The Board of Directors’ proposal on the use of the non-restricted equity

The Board proposes that no dividends will be paid.  

 

ACCOUNTING BOOKS USED IN THE FINANCIAL PERIOD 

Financial statements Digital in the archive for documents  

Balance sheet specifications Digital in the archive for documents  

Chart of accounts and balance list Digital in the archive for documents  

General journal Digital in the archive for documents  

General ledger Digital in the archive for documents

VOUCHER TYPES AND STORING METHODS 

ACC – Matching Digital in the Fennoa system 

BA1 – Bank account 1 Digital in the Fennoa system 

GL – Memo Digital in the Fennoa system 

IN – Sales invoice Digital in the Fennoa system 

OLD – Import Digital in the Fennoa system

PU – Purchase invoice Digital in the Fennoa system

TI – Travel expense report Digital in the Fennoa system

VAT – Value added tax Digital in the Fennoa system

Signing of the financial statements
(signed electronically)

Paavo Eloniemi
Chair of the Board

Olli Alhoniemi
Managing Director

Ragnvald Blomfeldt
Board member

Jarmo Pihlajaniemi
Board member

Jouko Huumarkangas
Board member

Teuvo Suominen
Board member

Juha Leppäpuska
Board member

Stefan Storholm
Board member

Auditor’s note 

Based on the audit performed, an audit report has been issued by the audit firm Ernst & Young Oy.

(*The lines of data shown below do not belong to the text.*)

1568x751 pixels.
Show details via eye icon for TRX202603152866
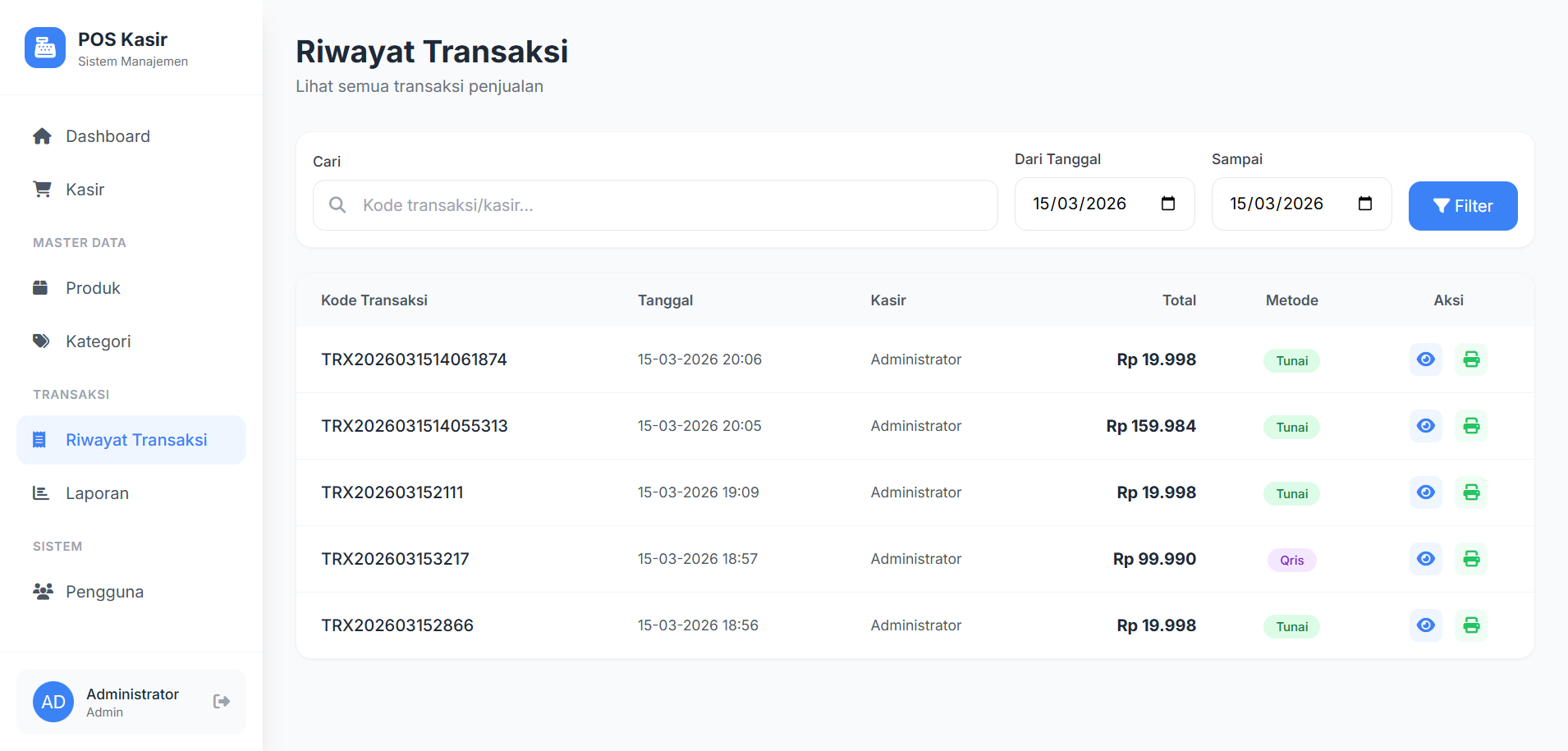[x=1425, y=625]
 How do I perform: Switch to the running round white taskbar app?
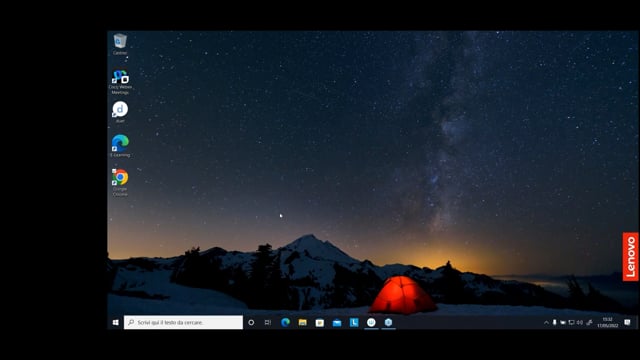[371, 322]
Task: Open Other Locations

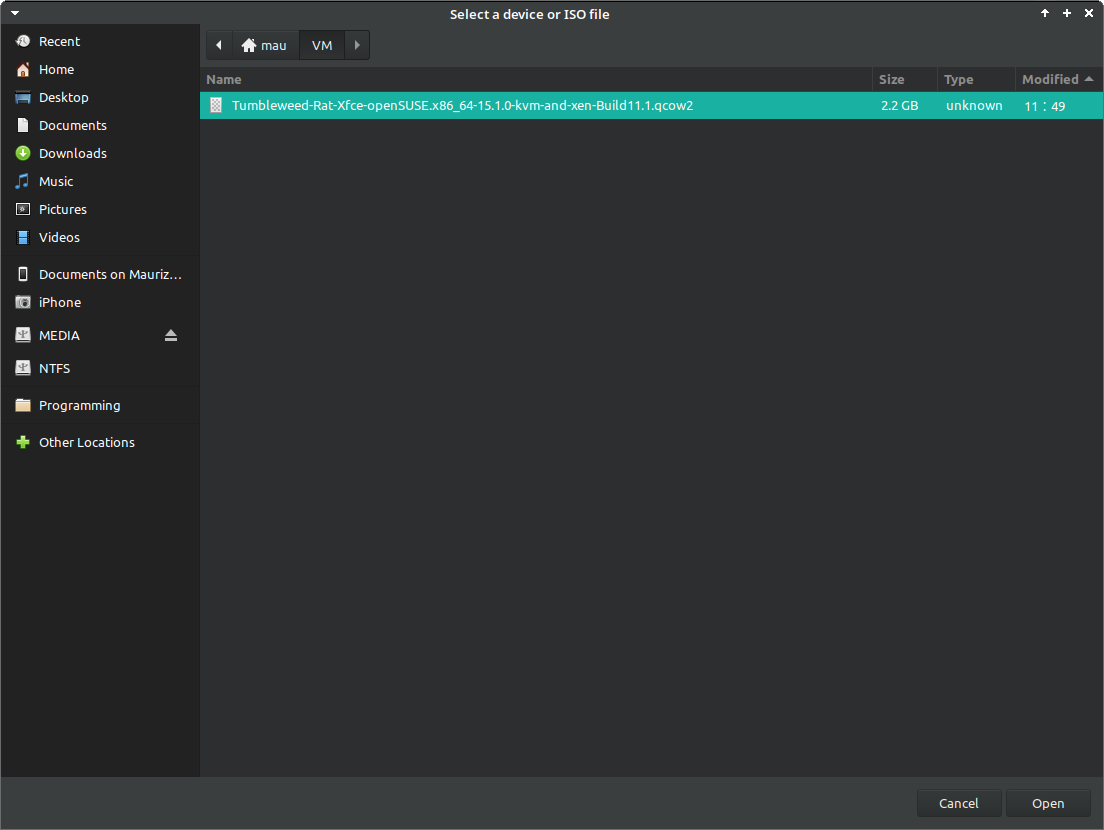Action: click(86, 442)
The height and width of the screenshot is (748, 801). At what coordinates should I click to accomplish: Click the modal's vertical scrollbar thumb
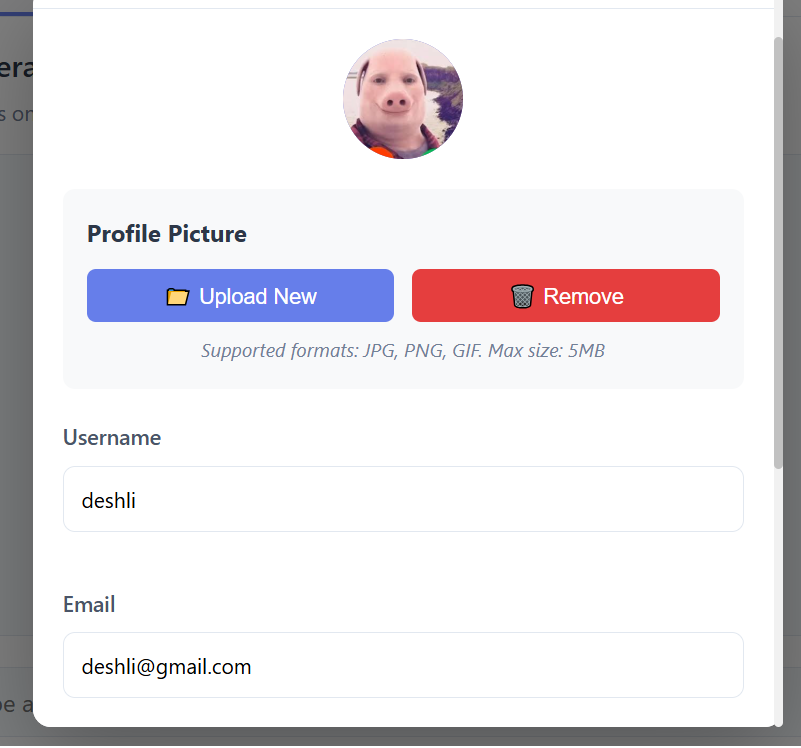(778, 252)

Vaasa 13.4.2026 Kristian Berg, CPA

Signed electronically

 

AUDITOR’S REPORT

 

To the Annual General Meeting of Westenergy Ltd

 

Report on the Audit of the Financial Statements

Opinion

We have audited the financial statements of Westenergy Ltd (business identity code 2165379-9) for the year ended 31 December, 2025. The financial statements comprise the balance sheet, income statement, cash flow statement and notes.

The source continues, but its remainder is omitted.